Hmm, that’s really risky. I’d like to think that every movie I’ve done cumulates what my brand – Stan Nze has become today. I don’t take every project I’ve had the privilege of working on for granted. I got on Tinsel in 2011 and then I did my first series of films in 2015 and in 2014 I moved to Asaba and did some of these Asaba films, which gave me a different set of fanbase, then in 2015 I made a movie that went to the Toronto International Film Festival; I did ‘The Encounter’ the same year. “The Encounter” made people take me seriously because before “The Encounter” I was doing comedy. In 2016 I made ‘Colourless’ – my own film and it made people say, what guy you play. I was a villain in the movie; people started giving me bad boy roles after that movie. At one point, I was fed up with villain roles. I wanted to do sweet boy, and in 2019 I did some of that. Of course, in 2020 I did Rattlesnake (The Ahanna Story), which I like to think is my big break, maybe because it’s the biggest movie I’ve done. It was on Netflix like last year and the response was massive. That’s the movie that gave me the face and the name, you know that thing where they reference a particular actor with a particular character name, I think Rattlesnake is the only movie that did that for me – Ahanna. Maybe I can refer to it as my big break, but I think every movie I’ve done has helped build the brand.

What was your biggest highlight of 2021 and why?

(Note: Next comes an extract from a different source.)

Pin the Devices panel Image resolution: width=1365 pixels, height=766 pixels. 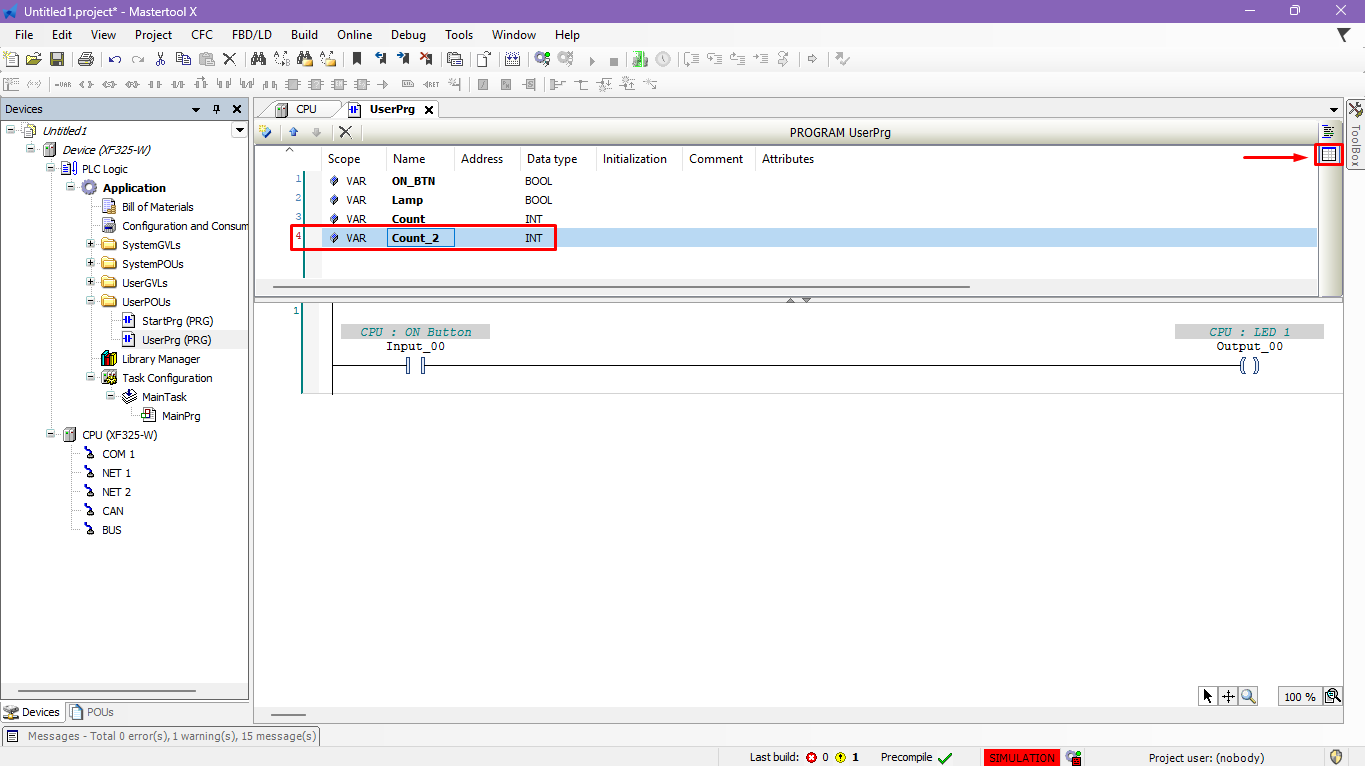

Of course, 9/11, the day I got married, the day I walked down the aisle with the most beautiful woman in the world.

You act funny in some movies, sometimes you play the boy in love, sometimes the hit man and sometimes the serious man. Which of these characters do you enjoy playing the most and why?

To be honest, I think I like all the characters I play, even if some are harder than others. Like comedy, for example, it’s hard for me, even if I do them well, but it takes a lot of energy, creativity and time. It is not easy to make people laugh, especially in this part of the world, to make Nigerians laugh. And congratulations to all the skit creators and comedians, they do a great job. I think my strength is the drama – the serious guy roles or the baritone/angry guy. But one thing I’ve tried to do is I try to take on any role, as an actor I’m a role model and I just want directors to use me the way they want. want. I don’t want to limit myself to one type of role in particular, that’s why I’m an actor. I like to take on new challenges.

Going forward, what are your plans for the rest of the year, film-wise?

My plan for the year is to distribute great and amazing content to the general public.

A few words to your fans.

I just want to say that I appreciate you all; I love you all from the bottom of my heart. Thank you for supporting me, my marriage and my movies, for just being there. I pray that you all supported me.